I need a word to describe something like this:

picture of a face with a half smile

Disclaimer: I'm not a Smallville fan.

A half-smile or a sappy smile.

Any suggestions?

  • nice picture ;)
    – Derfder
    Jun 26 '13 at 5:38
  • Since we can "smile broadly" why can't it be said we can "smile narrowly"? Jun 26 '13 at 6:45
  • That would be s-half-a-mile duh?
    – Kris
    Jun 26 '13 at 13:56
  • Try to provide a link to the image. Sometimes images are not displayed on the ELU page.
    – Kris
    Jun 27 '13 at 5:36
  • I agree with tender for the smile. It doesn't quite capture it, but i think it might be the closest you're gonna get in English! But if that's the look you're trying to describe I would focus more on the eyes. Like he smiled at her tenderly, like she was the only thing in the world that he can see. Feb 11 '14 at 22:09

"Smirk"? ;) It's often used in a sarcastic way, but not always.

But I guess there is no other word for "half-smile" in English. Especially when used in romantic situations, you need to use your imagination instead and use a metaphor. " :D


Collins is happy with half-smile

a smile that is uncertain or short-lived

A related term is sly smile

a smile that shows you know something that other people do not: "I know why Chris didn't come home yesterday," she said with a sly smile.

More often than not, such a smile has a more knowing look to the eyes and is a bit less innocent in appearance.

Another term is wry smile

using or expressing dry, especially mocking, humor

While often subtle in appearance, such a smile is often described as slightly twisted

  • thefreedictionary.com/half-smile ; "A smile, but only one side of your lips curl up.

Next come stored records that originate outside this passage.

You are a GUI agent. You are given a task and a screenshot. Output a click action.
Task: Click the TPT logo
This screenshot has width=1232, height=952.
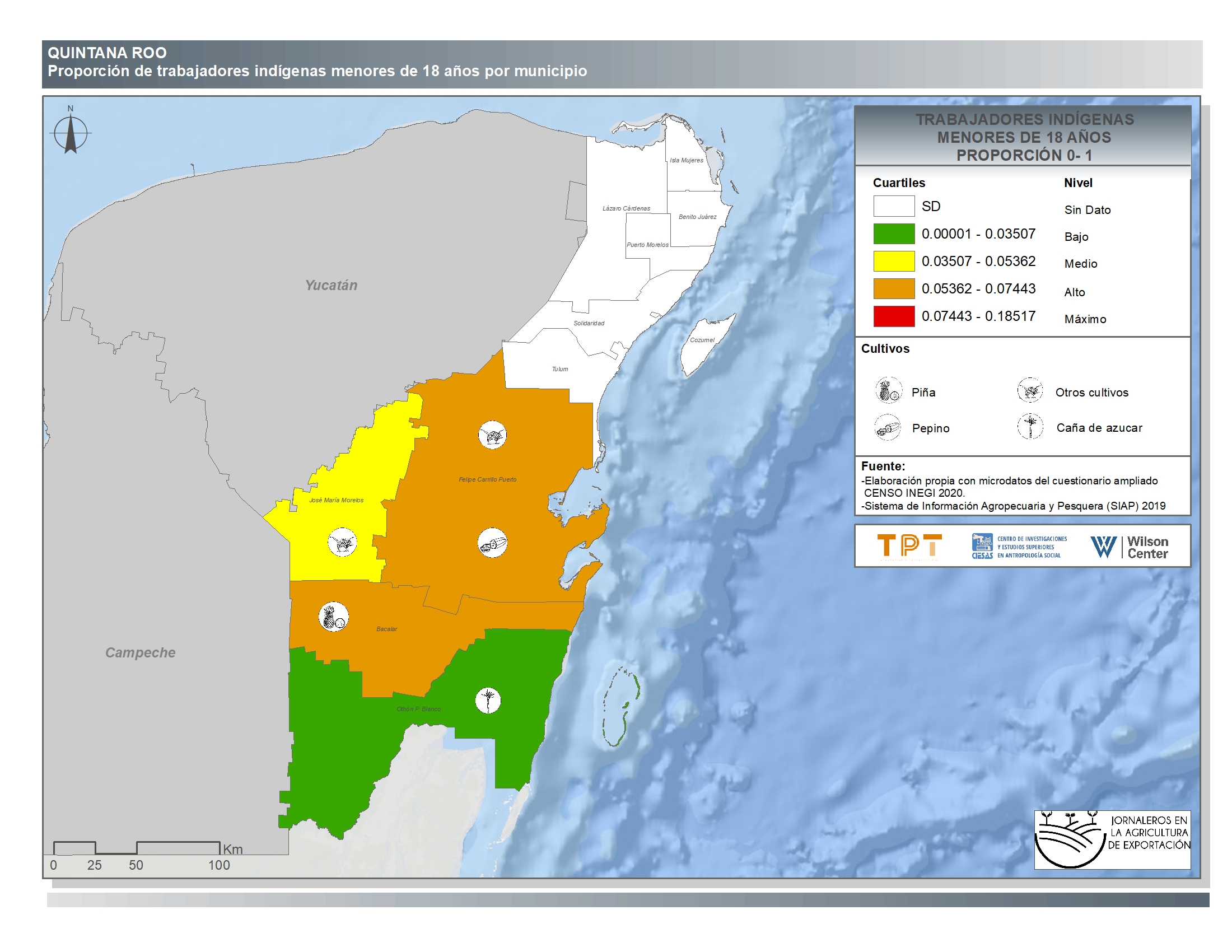(x=909, y=546)
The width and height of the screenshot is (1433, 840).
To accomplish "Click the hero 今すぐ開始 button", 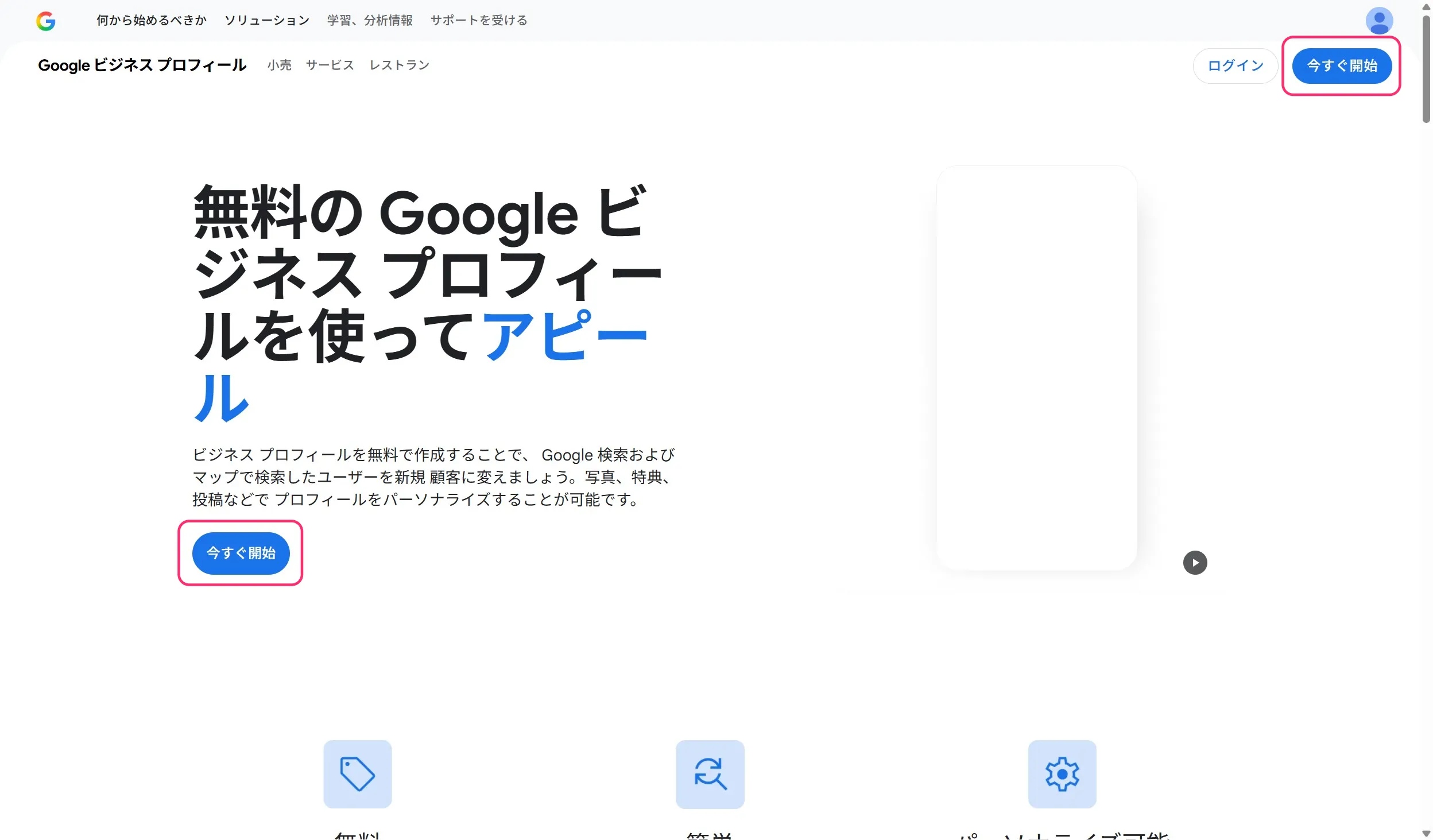I will pyautogui.click(x=241, y=553).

It is used seductively by both guys and girls to look attractive. From across the room, he gave me a half-smile and winked." (Also, hallway smile) urbandictionary.com/define.php?term=half%20smile
    – Kris
    Jun 26 '13 at 14:00
  • @Kris Obviously there are different readings of half smile, and the OP is on to something, in that no term seems to exactly capture the slight dopey smile illustrated.
    – bib
    Jun 26 '13 at 14:07
  • Can't see the image. Asking OP for the image url.
    – Kris
    Jun 27 '13 at 5:36
  • Given that wry can literally mean "abnormally bent or turned to one side; twisted; crooked", I'd say "wry smile" is a perfect way to describe the half-smile in the question.
    – Jez
    Jun 27 '13 at 10:20

enter image description hereApologies to Leonardo, but I would suggest a Mona Lisa smile or a coy smile. Although the actor's lips are thicker, the expressions conveyed through the lips are identical.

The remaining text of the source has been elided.